As tentativas de revitalização, no passado apoiadas por gigantes como Baden Powell (1937-2000) e Luís Carlos Vinhas (1940-2001), nunca foram para frente, por falta de recursos e de empenho do poder público. Em 2013, Amanda e Martino passaram o chapéu entre amigos e angariaram R$ 100 mil para obras. O Bottle’s Bar e o Bacarat perderam paredes e viraram um só. O Little Club abriu depois. Em seguida, veio a cervejaria Heineken, que patrocinou melhorias nas acomodações.

A dupla espera recuperar o investimento no ano que vem. Como a bilheteria é tímida, por conta da capacidade limitada, os dois sabem que não vão enriquecer com o Beco. Apostam em subprodutos, ainda em fase de idealização: um selo, o Beco das Garrafas Records, que deve começar lançando um DVD de João Donato gravado ali, seguido de um CD do trombonista Raul de Souza e outro da cantora Chris Dellano; a criação de um roteiro turístico da bossa nova, que passe por ali; a produção de shows tributos a ícones do Beco, esta já amparada por um edital da Prefeitura; a exibição de shows por streaming, voltada aos fãs no exterior.

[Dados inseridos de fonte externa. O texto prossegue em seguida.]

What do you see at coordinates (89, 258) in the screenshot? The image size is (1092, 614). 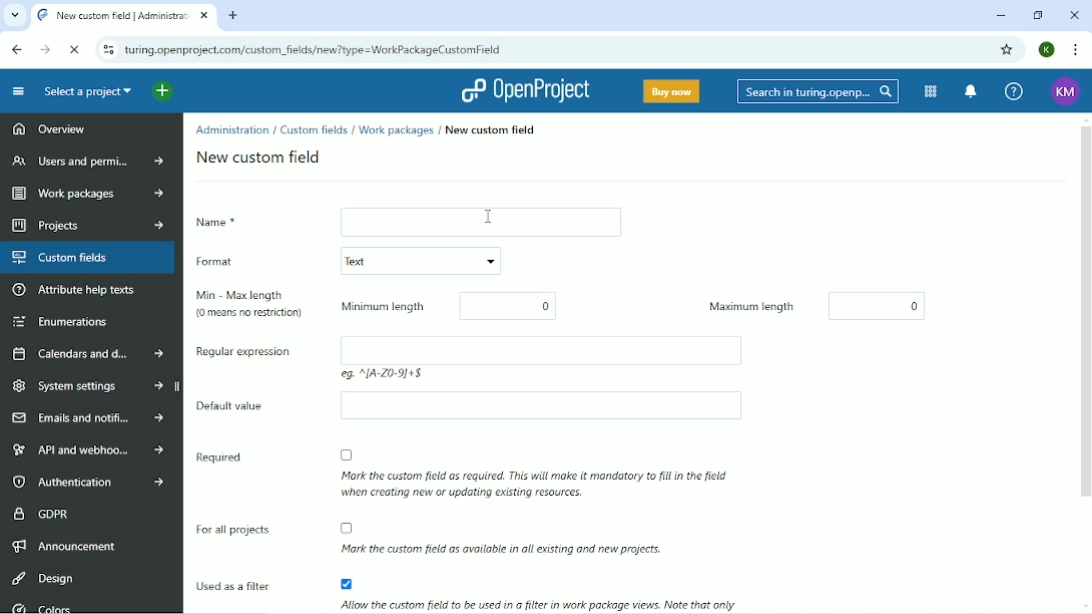 I see `Custom fields` at bounding box center [89, 258].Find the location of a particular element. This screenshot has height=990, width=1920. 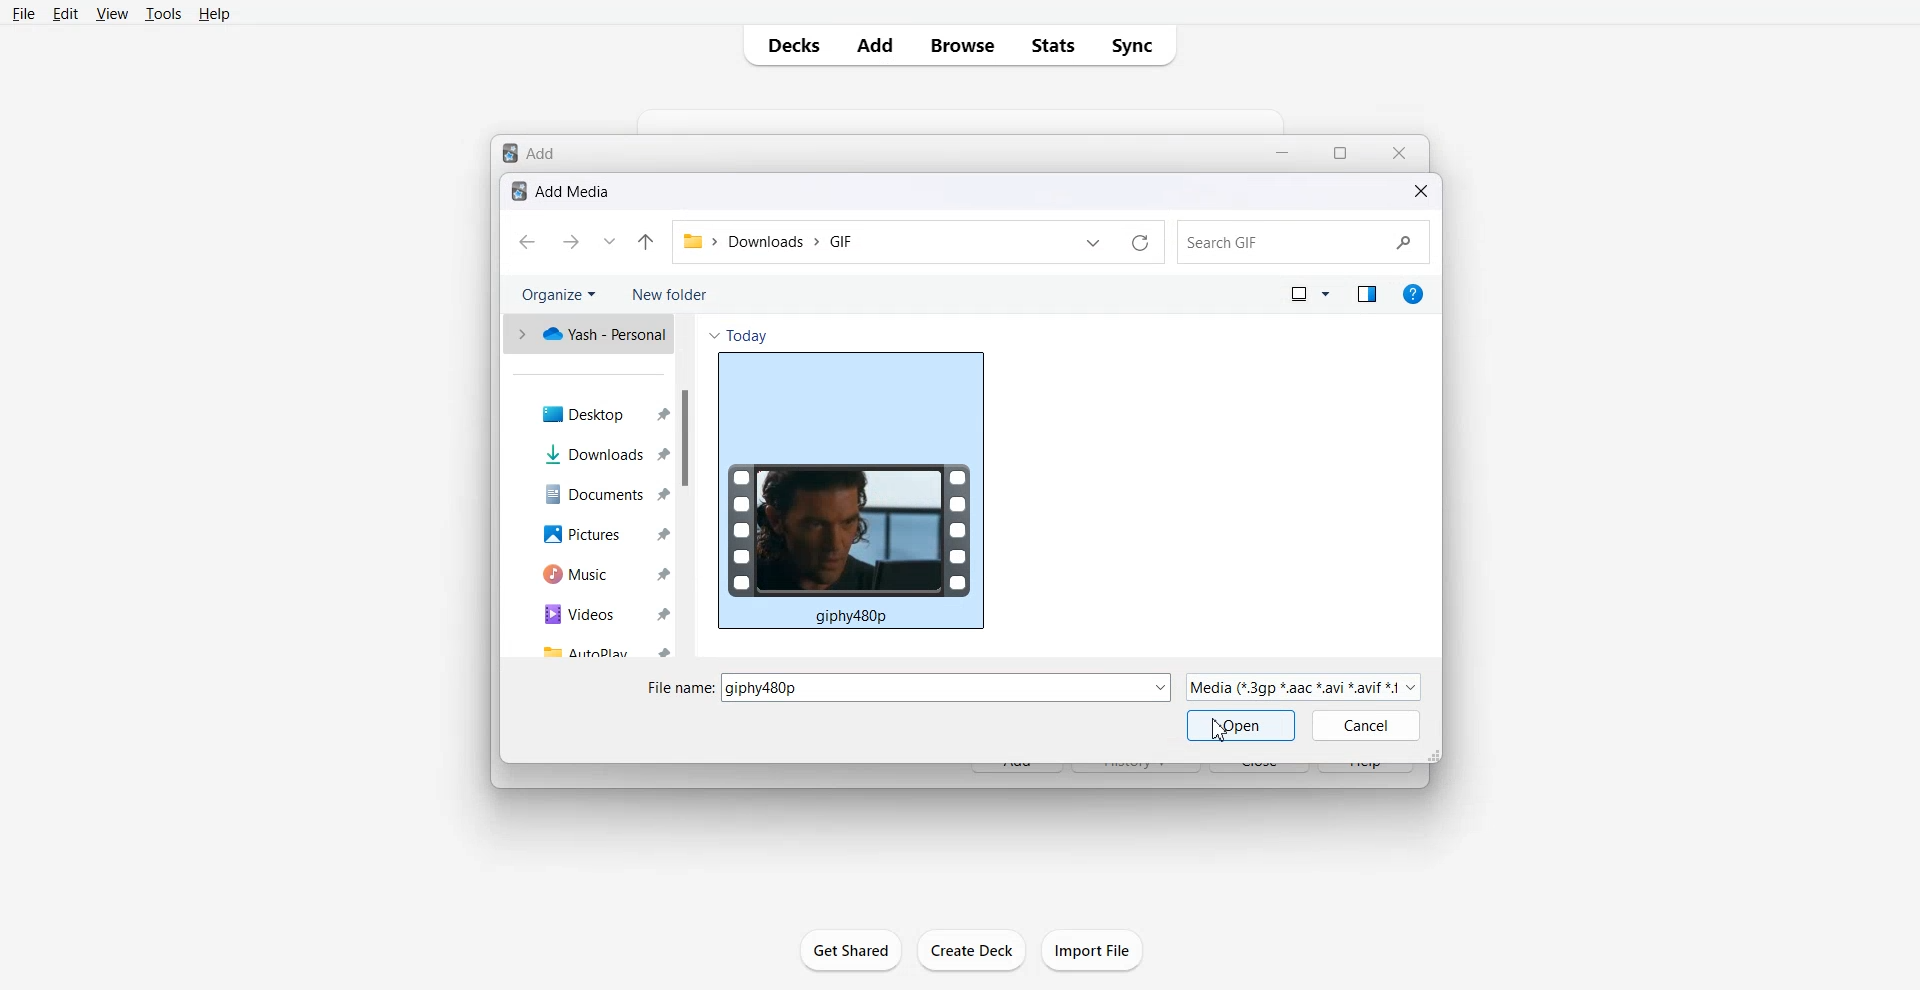

Decks is located at coordinates (790, 45).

“O show acontece aqui à meia-noite e o japonês vai ver almoçando, ao meio-dia”, brinca Martino, que frequenta o Beco há 40 anos, desde que era um jovem operador do caixa do Little Club, hoje de sua propriedade (o Bottle’s Bar é alugado de um amigo). O sonho de ver a travessa de volta a seus melhores dias o acompanha há 30 anos. “Acho que deu certo agora porque era muita gente querendo a mesma coisa. O Beco está voltando a ser um ponto turístico. O Rio trata muito mal a bossa nova, e a cultura em geral.”.

Há nove anos, o Beco já respirava ares musicais, desde que abriu a livraria Bossa Nova e Companhia. Os CDs, DVDs, partituras e songbooks são focados no gênero, e também em samba, choro e MPB; os livros são para todos os gostos. No mezanino, entre LPs raros, como Chega de Saudade (1959), o primeiro lançado por João Gilberto, está um charmoso ambiente com objetos domésticos dos anos 1940 a 1970, como uma rádio-vitrola, uma máquina fotográfica Rolleiflex e máquinas de escrever.

Metade dos clientes é de fora do País, e são atraídos por guias como o Lonely Planet e o Guide Du Routard – os vendedores, além de entenderem do assunto, falam inglês e francês. A proprietária, Leila Martins, chegou à travessa quando não havia sequer uma placa a indicar que ali era o mítico Beco das Garrafas. Ela conta que o retorno dos shows não chegou a impactar suas vendas, como seria de se esperar. “São públicos diferentes. Nosso negócio vai bem, mesmo estando num lugar escondido.” As informações são do jornal O Estado de S. Paulo.